__Exercise__. Which lines of the entries contain the string "agent"? Copy each of them.

Data supplied Start Marker

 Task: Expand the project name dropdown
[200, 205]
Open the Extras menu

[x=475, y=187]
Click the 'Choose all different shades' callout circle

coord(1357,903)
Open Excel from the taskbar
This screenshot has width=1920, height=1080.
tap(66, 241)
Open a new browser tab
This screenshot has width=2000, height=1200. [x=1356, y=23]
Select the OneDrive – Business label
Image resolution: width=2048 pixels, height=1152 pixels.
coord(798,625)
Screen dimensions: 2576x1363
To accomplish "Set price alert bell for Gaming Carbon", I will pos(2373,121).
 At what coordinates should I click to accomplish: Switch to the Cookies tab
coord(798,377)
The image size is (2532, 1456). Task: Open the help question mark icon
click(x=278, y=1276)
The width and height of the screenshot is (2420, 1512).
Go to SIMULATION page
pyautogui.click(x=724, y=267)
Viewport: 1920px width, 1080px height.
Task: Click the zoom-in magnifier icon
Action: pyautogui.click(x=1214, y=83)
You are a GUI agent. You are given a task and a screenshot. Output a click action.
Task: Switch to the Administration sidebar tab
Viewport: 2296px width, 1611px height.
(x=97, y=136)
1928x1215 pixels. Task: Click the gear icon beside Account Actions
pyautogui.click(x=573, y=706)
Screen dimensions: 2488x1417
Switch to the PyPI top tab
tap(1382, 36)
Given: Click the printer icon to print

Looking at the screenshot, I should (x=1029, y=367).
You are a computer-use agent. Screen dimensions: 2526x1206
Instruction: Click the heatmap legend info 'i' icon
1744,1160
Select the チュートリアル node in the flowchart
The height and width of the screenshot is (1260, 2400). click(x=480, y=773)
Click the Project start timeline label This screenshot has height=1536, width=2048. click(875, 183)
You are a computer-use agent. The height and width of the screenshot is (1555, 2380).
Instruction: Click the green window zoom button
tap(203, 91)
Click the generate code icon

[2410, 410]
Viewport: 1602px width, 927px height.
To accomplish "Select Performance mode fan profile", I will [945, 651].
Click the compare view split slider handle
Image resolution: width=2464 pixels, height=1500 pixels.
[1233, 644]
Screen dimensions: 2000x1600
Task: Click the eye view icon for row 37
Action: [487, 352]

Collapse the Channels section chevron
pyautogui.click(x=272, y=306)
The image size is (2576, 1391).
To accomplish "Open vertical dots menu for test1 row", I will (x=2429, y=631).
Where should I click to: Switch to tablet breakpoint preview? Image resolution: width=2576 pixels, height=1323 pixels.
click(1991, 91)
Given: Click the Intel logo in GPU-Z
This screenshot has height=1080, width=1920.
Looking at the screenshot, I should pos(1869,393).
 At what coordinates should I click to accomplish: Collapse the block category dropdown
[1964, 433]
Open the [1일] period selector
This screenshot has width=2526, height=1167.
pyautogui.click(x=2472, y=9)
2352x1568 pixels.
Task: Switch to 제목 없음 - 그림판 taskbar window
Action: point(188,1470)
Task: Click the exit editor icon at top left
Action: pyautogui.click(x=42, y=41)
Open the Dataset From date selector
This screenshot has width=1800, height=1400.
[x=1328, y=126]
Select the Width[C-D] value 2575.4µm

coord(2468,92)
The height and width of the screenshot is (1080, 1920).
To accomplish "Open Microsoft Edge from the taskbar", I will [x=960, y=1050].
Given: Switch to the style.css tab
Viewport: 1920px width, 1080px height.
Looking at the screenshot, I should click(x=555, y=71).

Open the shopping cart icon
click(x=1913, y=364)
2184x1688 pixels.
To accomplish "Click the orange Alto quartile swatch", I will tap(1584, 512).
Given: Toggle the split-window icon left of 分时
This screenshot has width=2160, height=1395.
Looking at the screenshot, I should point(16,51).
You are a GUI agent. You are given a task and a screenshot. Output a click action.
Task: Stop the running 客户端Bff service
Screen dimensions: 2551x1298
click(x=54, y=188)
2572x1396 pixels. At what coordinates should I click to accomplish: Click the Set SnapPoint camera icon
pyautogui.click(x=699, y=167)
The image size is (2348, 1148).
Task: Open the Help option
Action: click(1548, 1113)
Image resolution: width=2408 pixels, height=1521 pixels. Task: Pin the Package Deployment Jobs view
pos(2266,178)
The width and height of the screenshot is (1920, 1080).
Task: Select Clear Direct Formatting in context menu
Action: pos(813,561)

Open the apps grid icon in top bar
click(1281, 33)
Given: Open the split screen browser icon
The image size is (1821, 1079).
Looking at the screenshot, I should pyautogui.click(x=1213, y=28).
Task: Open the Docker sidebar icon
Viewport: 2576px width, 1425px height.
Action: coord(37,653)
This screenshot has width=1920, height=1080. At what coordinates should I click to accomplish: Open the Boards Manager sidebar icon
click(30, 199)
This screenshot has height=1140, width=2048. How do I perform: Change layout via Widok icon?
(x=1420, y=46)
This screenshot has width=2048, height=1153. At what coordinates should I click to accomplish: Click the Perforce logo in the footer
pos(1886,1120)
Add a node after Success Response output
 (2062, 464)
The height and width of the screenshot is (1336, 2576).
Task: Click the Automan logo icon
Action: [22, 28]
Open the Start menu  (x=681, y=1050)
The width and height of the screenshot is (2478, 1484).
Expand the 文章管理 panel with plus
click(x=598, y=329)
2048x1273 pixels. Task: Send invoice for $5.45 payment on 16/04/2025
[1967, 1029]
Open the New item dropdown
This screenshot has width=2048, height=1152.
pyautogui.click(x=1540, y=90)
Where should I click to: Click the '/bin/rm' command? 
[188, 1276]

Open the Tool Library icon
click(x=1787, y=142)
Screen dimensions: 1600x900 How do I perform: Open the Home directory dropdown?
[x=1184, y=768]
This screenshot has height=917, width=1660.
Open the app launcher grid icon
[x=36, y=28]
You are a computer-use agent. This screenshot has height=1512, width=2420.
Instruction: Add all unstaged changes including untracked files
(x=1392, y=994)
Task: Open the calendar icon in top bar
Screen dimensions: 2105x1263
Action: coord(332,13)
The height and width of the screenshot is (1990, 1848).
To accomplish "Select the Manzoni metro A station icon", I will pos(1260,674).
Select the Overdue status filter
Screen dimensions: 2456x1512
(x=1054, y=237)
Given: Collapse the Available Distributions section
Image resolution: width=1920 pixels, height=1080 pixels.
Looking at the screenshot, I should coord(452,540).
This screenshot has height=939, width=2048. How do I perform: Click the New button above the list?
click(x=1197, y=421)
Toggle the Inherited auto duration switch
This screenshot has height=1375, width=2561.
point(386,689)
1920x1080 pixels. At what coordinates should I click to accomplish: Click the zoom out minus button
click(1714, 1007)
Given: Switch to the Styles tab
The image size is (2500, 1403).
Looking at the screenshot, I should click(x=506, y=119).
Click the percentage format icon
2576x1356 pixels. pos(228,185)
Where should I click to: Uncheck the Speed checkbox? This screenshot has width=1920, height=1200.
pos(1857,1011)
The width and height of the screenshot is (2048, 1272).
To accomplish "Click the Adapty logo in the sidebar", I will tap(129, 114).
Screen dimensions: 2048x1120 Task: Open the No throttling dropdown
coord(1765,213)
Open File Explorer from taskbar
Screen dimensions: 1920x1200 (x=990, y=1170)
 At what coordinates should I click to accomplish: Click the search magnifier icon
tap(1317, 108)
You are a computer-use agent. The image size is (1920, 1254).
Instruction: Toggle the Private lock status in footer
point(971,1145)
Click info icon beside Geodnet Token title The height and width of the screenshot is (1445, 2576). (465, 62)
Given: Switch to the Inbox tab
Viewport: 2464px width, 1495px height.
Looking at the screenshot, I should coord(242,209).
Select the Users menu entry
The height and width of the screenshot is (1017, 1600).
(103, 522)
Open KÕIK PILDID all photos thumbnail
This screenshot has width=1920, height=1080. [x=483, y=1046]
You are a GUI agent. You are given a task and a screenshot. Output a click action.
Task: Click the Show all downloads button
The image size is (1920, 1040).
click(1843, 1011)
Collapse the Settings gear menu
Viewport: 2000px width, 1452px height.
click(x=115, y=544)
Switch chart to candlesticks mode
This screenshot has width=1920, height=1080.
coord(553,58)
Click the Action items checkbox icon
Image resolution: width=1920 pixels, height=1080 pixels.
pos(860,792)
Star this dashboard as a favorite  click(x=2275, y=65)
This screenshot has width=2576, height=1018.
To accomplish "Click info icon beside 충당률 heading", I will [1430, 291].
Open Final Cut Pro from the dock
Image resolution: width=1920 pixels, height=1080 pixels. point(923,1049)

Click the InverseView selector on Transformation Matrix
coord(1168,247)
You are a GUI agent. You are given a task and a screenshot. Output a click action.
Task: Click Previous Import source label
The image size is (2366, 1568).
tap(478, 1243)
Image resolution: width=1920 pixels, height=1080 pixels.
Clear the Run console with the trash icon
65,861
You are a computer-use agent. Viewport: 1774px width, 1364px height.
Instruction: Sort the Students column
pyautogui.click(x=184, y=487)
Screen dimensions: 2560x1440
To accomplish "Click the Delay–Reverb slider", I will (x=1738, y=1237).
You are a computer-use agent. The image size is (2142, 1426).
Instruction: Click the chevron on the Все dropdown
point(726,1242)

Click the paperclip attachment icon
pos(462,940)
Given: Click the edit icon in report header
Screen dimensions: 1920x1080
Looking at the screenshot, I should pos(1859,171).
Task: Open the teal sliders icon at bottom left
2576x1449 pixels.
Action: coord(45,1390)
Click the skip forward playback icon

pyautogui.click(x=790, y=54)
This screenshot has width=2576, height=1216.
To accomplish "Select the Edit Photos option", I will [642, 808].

Data supplied End Marker

__Finished task__.
You are a GUI agent. You are given a task and a screenshot. Output a click action.
You are a computer-use agent. Screen dimensions: 2526x1206
You are a computer-use agent. The height and width of the screenshot is (1555, 2380).
You are a GUI agent. You are given a task and a screenshot. Output a click action.
You are a computer-use agent. This screenshot has height=1512, width=2420.
You are a computer-use agent. The image size is (1920, 1254).
You are a GUI agent. You are given a task and a screenshot. Output a click action.
You are a GUI agent. You are given a task and a screenshot. Output a click action.
You are a computer-use agent. Viewport: 1774px width, 1364px height.
You are a computer-use agent. The image size is (2142, 1426).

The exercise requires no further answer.